* **Set exercise**
List the part of the data that opens with the line containing "Click the DRESSING ROOM label" and closes with the line containing "coord(210,186)" as a numbered list, both of those lines included and blank lines left out.

* **Dataset records**

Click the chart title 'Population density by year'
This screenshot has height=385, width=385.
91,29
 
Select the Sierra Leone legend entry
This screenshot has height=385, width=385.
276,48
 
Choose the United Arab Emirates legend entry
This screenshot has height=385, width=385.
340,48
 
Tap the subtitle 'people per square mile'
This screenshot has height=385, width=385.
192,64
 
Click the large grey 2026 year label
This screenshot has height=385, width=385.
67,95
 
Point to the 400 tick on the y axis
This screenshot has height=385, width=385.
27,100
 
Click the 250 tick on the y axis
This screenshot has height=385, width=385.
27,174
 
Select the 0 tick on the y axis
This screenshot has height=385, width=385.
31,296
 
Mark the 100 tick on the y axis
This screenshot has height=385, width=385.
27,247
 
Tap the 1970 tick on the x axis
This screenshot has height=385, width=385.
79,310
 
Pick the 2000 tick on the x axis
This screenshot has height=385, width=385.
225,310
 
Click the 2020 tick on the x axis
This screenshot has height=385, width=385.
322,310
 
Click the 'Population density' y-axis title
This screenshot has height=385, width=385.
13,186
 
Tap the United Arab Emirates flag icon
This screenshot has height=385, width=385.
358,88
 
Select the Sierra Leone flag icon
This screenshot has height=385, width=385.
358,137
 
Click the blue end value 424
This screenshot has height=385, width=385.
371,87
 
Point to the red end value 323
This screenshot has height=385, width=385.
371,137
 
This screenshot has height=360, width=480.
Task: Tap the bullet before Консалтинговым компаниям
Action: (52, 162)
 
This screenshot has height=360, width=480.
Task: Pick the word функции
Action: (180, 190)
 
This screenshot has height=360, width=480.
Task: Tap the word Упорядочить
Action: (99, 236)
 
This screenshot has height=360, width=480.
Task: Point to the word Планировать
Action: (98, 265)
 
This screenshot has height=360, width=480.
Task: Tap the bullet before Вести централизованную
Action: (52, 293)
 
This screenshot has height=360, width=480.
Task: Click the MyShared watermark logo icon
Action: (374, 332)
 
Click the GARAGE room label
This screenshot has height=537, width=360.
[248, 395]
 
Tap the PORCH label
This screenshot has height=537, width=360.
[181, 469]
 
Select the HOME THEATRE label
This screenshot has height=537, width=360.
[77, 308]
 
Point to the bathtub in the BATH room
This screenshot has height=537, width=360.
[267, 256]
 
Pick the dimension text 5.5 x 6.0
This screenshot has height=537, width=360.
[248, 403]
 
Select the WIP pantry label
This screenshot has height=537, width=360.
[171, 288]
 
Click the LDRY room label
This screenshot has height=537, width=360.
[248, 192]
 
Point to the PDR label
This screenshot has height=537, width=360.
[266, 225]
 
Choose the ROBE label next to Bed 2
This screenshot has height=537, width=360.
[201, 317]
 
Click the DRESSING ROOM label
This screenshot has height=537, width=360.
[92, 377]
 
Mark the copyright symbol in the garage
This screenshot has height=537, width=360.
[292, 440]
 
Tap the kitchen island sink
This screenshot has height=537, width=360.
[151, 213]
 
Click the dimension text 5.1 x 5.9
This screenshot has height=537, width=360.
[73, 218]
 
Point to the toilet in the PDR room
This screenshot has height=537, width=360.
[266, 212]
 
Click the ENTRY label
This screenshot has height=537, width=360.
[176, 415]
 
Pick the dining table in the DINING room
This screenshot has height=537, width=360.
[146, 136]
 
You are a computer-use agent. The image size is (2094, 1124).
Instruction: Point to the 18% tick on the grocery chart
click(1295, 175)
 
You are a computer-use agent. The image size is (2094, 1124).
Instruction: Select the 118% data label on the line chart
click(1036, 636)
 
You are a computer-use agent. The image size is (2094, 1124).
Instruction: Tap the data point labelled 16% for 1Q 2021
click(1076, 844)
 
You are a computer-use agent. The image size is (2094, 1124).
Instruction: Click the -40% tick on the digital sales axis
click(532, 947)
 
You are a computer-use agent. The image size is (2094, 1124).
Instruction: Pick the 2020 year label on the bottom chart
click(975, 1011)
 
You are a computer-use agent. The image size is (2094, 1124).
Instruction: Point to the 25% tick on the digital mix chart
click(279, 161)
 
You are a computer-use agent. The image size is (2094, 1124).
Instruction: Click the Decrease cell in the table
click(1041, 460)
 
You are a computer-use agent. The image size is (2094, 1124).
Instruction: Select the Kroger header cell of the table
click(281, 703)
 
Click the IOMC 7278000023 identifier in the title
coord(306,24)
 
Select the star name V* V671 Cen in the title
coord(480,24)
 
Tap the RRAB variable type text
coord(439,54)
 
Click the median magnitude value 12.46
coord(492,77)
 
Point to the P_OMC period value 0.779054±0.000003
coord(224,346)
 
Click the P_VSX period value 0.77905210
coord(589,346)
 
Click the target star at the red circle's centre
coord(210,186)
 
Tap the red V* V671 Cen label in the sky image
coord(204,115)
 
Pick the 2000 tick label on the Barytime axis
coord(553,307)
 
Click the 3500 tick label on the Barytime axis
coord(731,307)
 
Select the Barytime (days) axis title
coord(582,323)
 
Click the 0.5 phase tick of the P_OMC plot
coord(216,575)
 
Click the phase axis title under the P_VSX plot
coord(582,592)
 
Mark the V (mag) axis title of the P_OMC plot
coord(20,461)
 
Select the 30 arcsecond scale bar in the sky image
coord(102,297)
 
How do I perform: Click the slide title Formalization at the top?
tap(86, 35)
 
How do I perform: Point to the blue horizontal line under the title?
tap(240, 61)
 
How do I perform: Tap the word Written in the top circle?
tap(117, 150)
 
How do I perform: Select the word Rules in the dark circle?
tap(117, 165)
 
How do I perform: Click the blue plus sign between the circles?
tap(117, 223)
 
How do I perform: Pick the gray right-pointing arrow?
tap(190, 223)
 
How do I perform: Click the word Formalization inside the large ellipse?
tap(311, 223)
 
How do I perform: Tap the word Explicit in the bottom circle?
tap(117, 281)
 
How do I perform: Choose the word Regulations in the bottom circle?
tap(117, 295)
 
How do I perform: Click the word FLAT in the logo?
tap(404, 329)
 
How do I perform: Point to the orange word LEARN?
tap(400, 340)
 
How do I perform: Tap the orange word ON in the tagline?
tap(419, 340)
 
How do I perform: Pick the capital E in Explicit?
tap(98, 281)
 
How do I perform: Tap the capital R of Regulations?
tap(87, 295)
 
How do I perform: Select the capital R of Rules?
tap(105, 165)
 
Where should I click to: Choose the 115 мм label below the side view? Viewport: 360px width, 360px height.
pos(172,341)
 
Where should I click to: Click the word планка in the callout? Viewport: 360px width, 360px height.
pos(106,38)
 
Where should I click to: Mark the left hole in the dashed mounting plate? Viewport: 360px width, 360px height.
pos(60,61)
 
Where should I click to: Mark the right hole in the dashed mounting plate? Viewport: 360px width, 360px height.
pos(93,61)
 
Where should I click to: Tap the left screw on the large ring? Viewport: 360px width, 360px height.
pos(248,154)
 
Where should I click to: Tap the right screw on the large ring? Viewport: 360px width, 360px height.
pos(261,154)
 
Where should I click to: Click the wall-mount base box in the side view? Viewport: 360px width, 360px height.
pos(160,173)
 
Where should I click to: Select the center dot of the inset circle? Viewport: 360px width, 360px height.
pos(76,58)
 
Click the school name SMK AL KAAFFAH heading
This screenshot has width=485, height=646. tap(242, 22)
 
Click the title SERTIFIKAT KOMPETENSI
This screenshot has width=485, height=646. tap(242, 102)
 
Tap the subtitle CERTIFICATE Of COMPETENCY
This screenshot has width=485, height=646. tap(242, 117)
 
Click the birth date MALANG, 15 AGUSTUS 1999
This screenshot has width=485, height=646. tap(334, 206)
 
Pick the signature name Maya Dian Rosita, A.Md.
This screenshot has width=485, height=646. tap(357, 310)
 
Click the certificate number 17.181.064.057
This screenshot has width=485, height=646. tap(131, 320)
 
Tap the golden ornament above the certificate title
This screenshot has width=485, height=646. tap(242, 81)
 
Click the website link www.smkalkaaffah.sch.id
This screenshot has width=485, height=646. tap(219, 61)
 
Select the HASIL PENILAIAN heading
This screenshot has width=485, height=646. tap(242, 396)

* **Exercise response**
1. Click the DRESSING ROOM label
2. This screenshot has height=537, width=360.
3. [92, 377]
4. Mark the copyright symbol in the garage
5. This screenshot has height=537, width=360.
6. [292, 440]
7. Tap the kitchen island sink
8. This screenshot has height=537, width=360.
9. [151, 213]
10. Click the dimension text 5.1 x 5.9
11. This screenshot has height=537, width=360.
12. [73, 218]
13. Point to the toilet in the PDR room
14. This screenshot has height=537, width=360.
15. [266, 212]
16. Click the ENTRY label
17. This screenshot has height=537, width=360.
18. [176, 415]
19. Pick the dining table in the DINING room
20. This screenshot has height=537, width=360.
21. [146, 136]
22. You are a computer-use agent. The image size is (2094, 1124).
23. Instruction: Point to the 18% tick on the grocery chart
24. click(1295, 175)
25. You are a computer-use agent. The image size is (2094, 1124).
26. Instruction: Select the 118% data label on the line chart
27. click(1036, 636)
28. You are a computer-use agent. The image size is (2094, 1124).
29. Instruction: Tap the data point labelled 16% for 1Q 2021
30. click(1076, 844)
31. You are a computer-use agent. The image size is (2094, 1124).
32. Instruction: Click the -40% tick on the digital sales axis
33. click(532, 947)
34. You are a computer-use agent. The image size is (2094, 1124).
35. Instruction: Pick the 2020 year label on the bottom chart
36. click(975, 1011)
37. You are a computer-use agent. The image size is (2094, 1124).
38. Instruction: Point to the 25% tick on the digital mix chart
39. click(279, 161)
40. You are a computer-use agent. The image size is (2094, 1124).
41. Instruction: Click the Decrease cell in the table
42. click(1041, 460)
43. You are a computer-use agent. The image size is (2094, 1124).
44. Instruction: Select the Kroger header cell of the table
45. click(281, 703)
46. Click the IOMC 7278000023 identifier in the title
47. coord(306,24)
48. Select the star name V* V671 Cen in the title
49. coord(480,24)
50. Tap the RRAB variable type text
51. coord(439,54)
52. Click the median magnitude value 12.46
53. coord(492,77)
54. Point to the P_OMC period value 0.779054±0.000003
55. coord(224,346)
56. Click the P_VSX period value 0.77905210
57. coord(589,346)
58. Click the target star at the red circle's centre
59. coord(210,186)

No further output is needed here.